● **WHAT YOU ARE ASKED TO DO**
Copy nothing before the line that contains "The height and"; from there, transcribe each line exactly through the end of the material, omitting pictures.

● **DATA**
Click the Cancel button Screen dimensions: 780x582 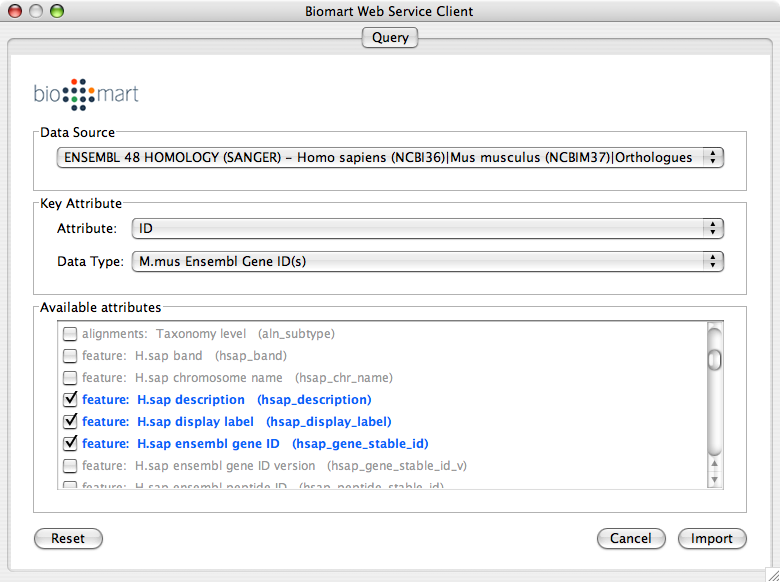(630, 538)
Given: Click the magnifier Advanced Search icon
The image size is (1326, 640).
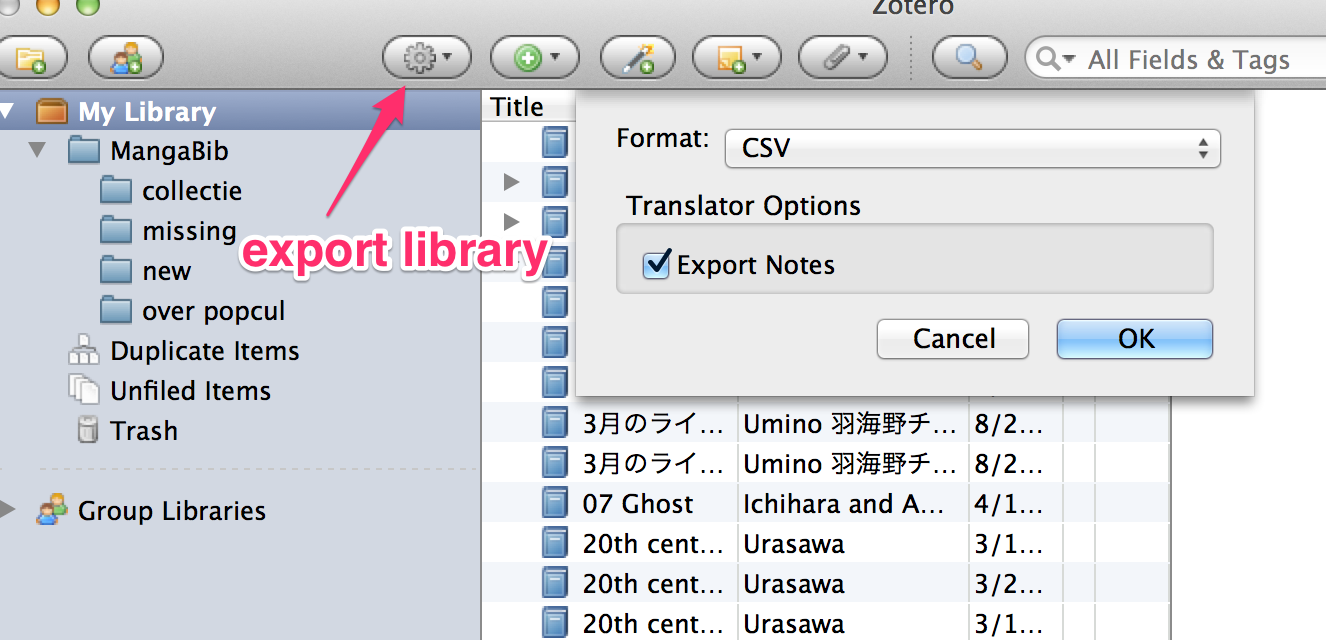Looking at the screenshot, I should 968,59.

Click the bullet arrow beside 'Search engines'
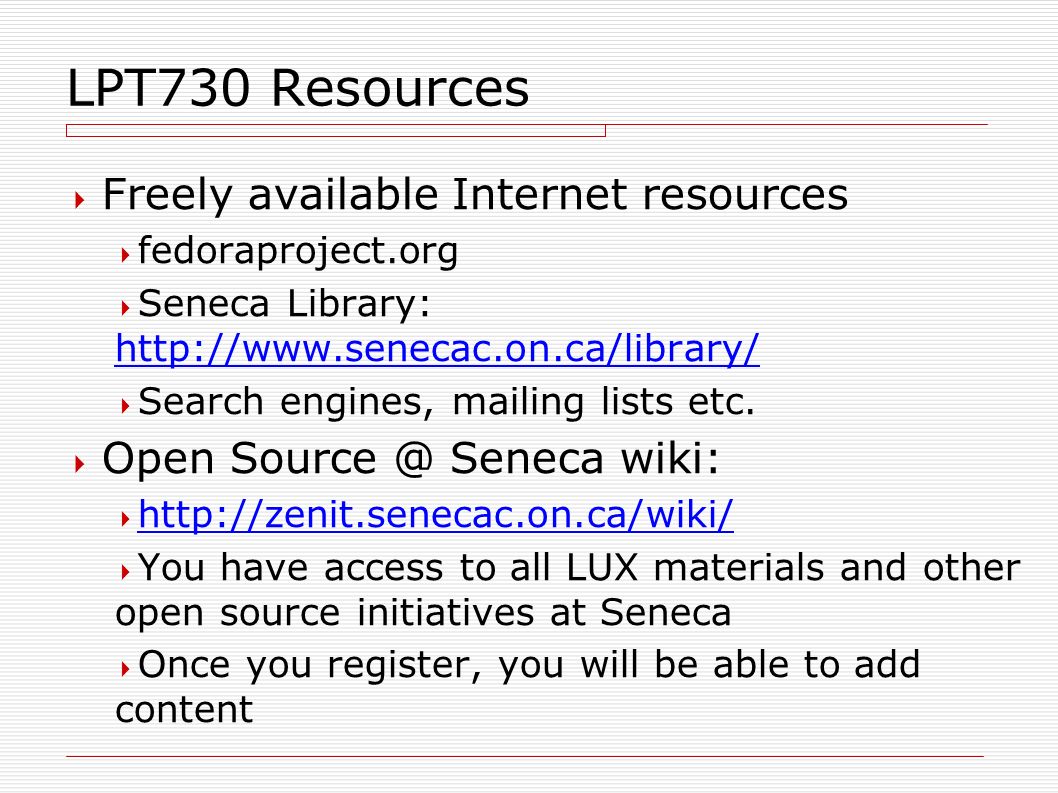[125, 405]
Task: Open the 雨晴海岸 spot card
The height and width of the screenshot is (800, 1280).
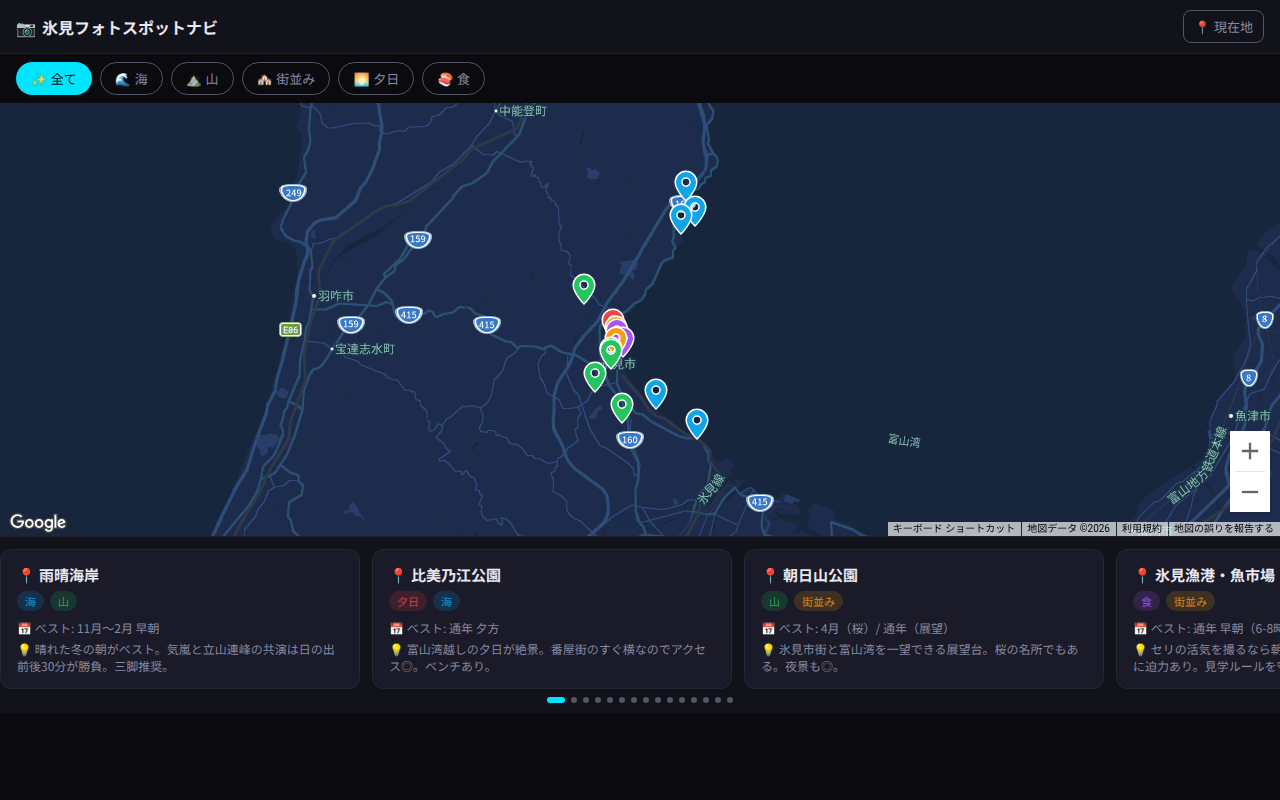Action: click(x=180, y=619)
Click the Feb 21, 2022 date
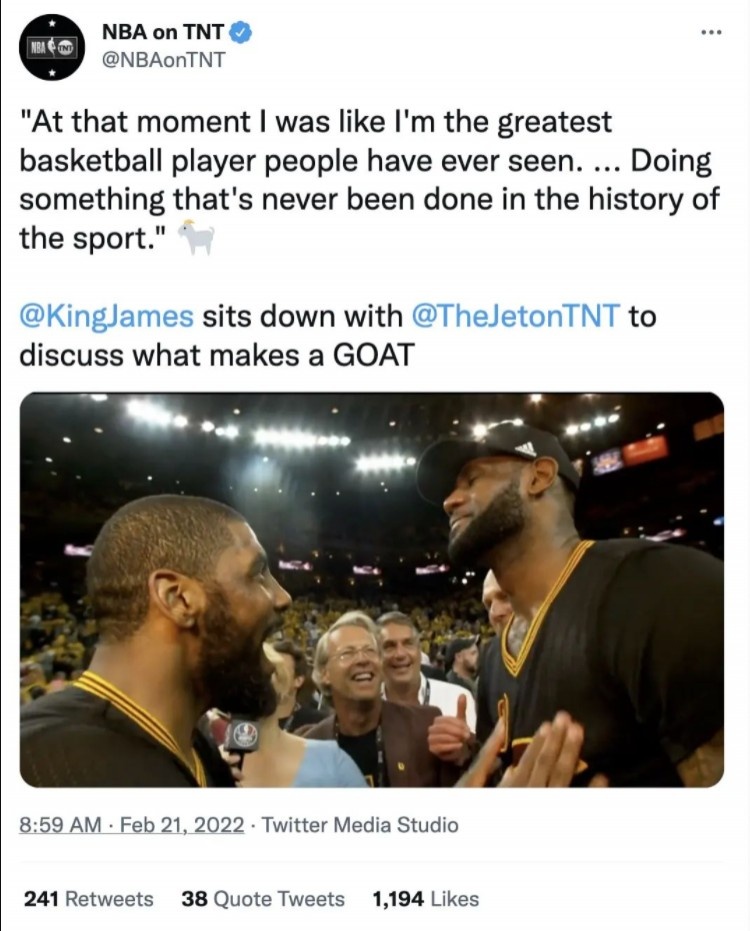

● **SOLVED EXERCISE**
The height and width of the screenshot is (800, 1280).
Action: click(x=180, y=619)
Click the Feb 21, 2022 date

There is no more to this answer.